**Given task**
Reproduce everything in the listing from the line containing "Task: Click the" down to the line containing "click(1939, 294)", with both end lines included. Leave the pictures out of your answer.

**Supplied records**
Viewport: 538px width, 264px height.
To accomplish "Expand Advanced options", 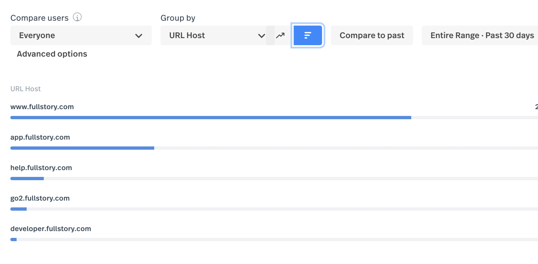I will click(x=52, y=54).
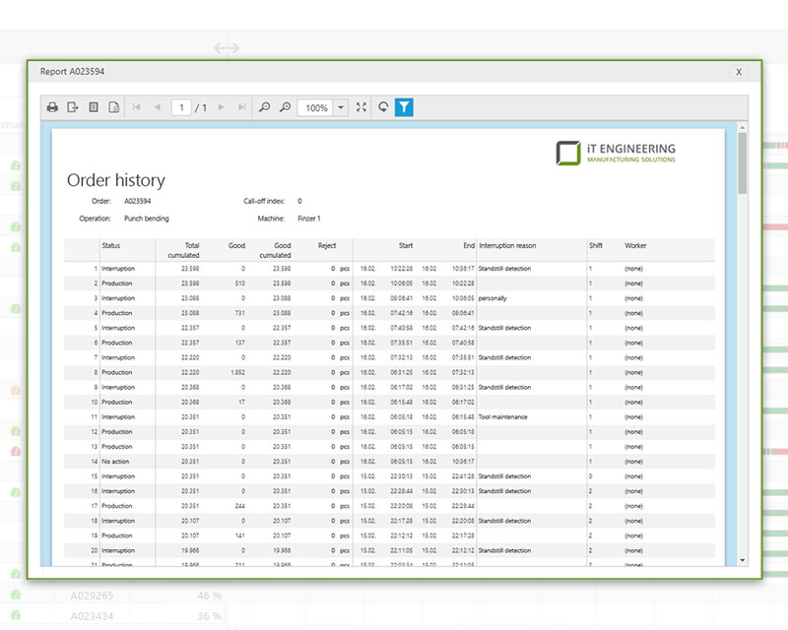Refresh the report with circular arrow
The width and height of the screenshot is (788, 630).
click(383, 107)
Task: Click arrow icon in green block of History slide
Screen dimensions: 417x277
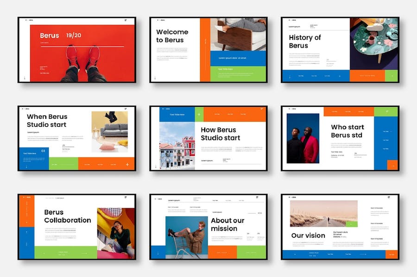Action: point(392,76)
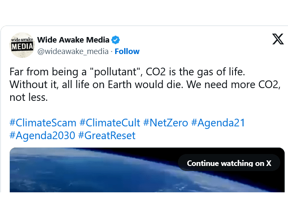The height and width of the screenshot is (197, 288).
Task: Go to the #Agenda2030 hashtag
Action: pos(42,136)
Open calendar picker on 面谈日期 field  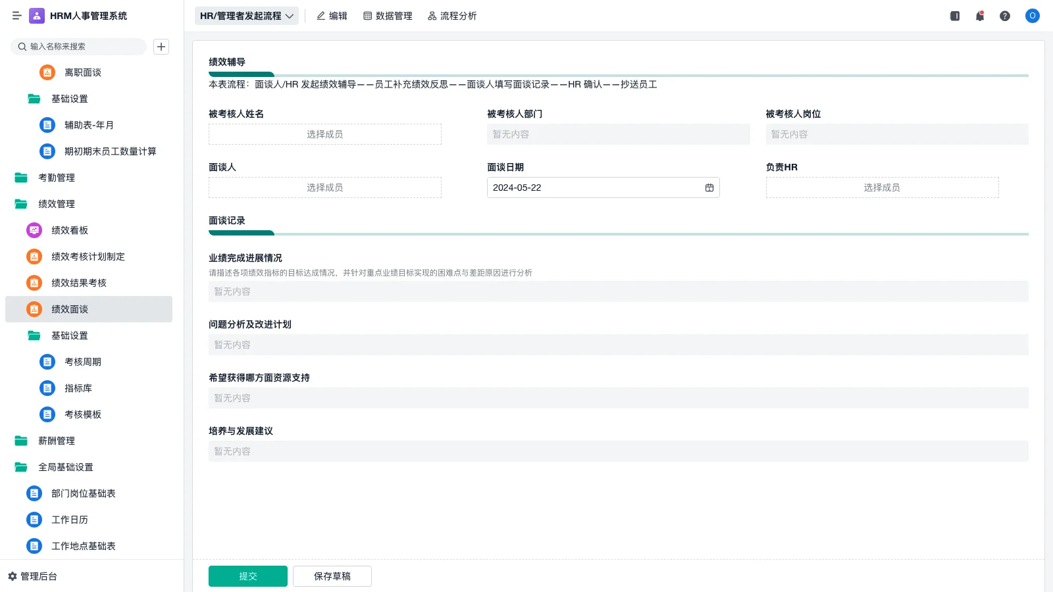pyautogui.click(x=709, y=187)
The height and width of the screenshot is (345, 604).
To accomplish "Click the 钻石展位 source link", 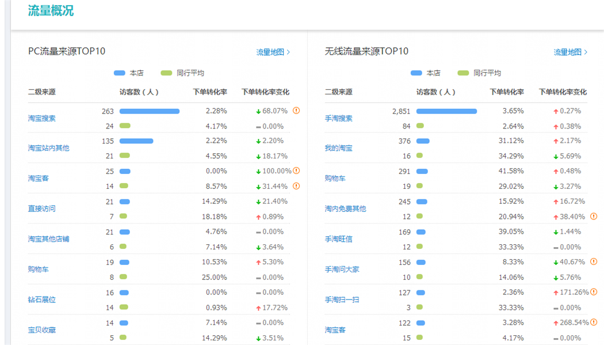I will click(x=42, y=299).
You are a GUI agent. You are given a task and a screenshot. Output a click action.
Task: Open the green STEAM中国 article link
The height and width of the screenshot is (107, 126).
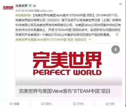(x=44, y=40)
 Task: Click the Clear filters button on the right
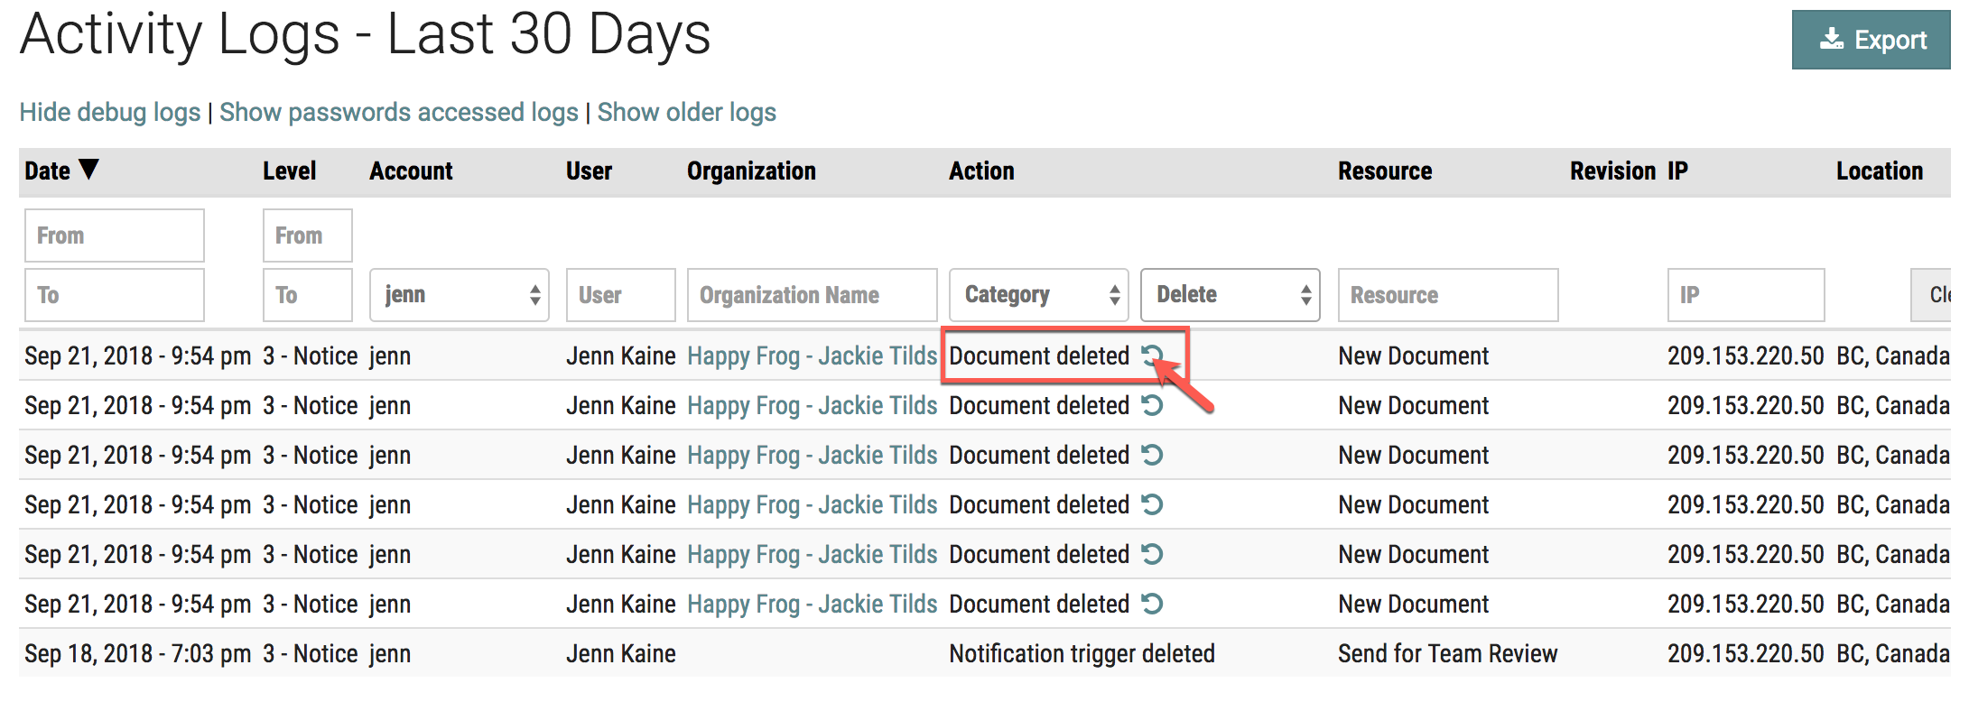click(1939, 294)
==
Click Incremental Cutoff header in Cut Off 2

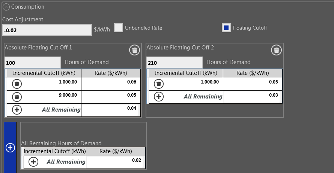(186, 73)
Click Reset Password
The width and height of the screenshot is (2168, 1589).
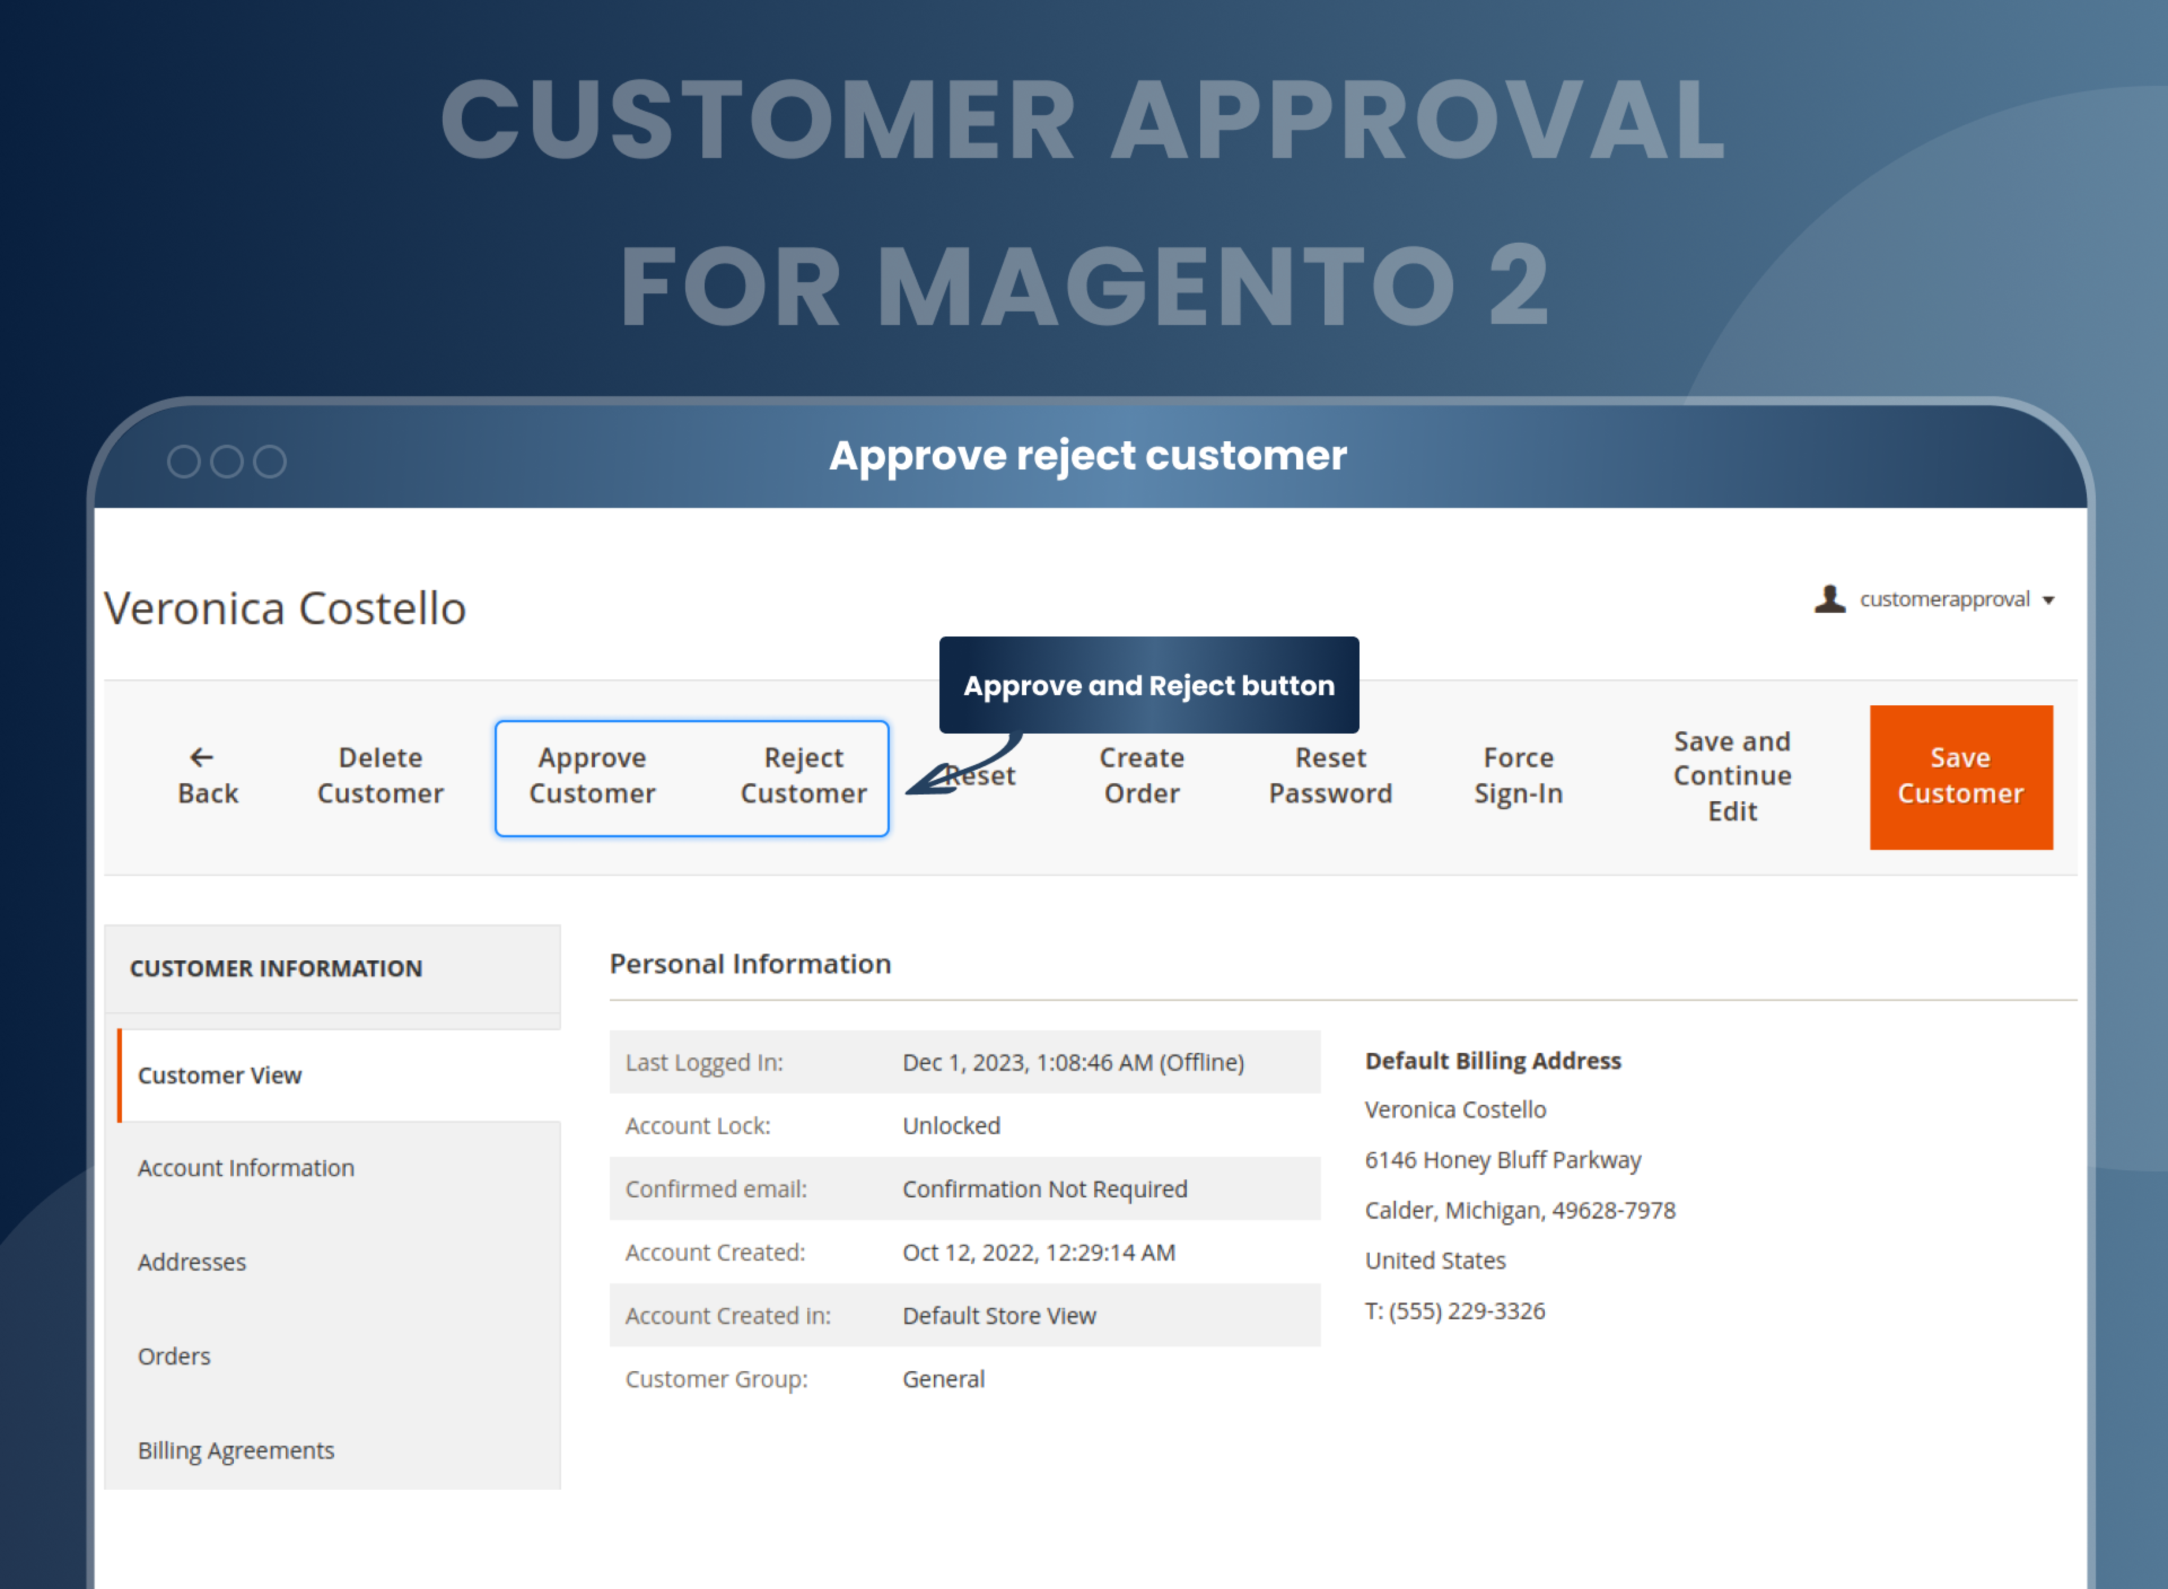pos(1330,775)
---
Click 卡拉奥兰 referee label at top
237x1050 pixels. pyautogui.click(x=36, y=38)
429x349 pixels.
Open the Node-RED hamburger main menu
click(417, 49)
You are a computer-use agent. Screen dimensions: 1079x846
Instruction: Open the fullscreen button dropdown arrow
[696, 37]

**Right answer**
 Task: Click the Clear filters button on the right
click(1939, 294)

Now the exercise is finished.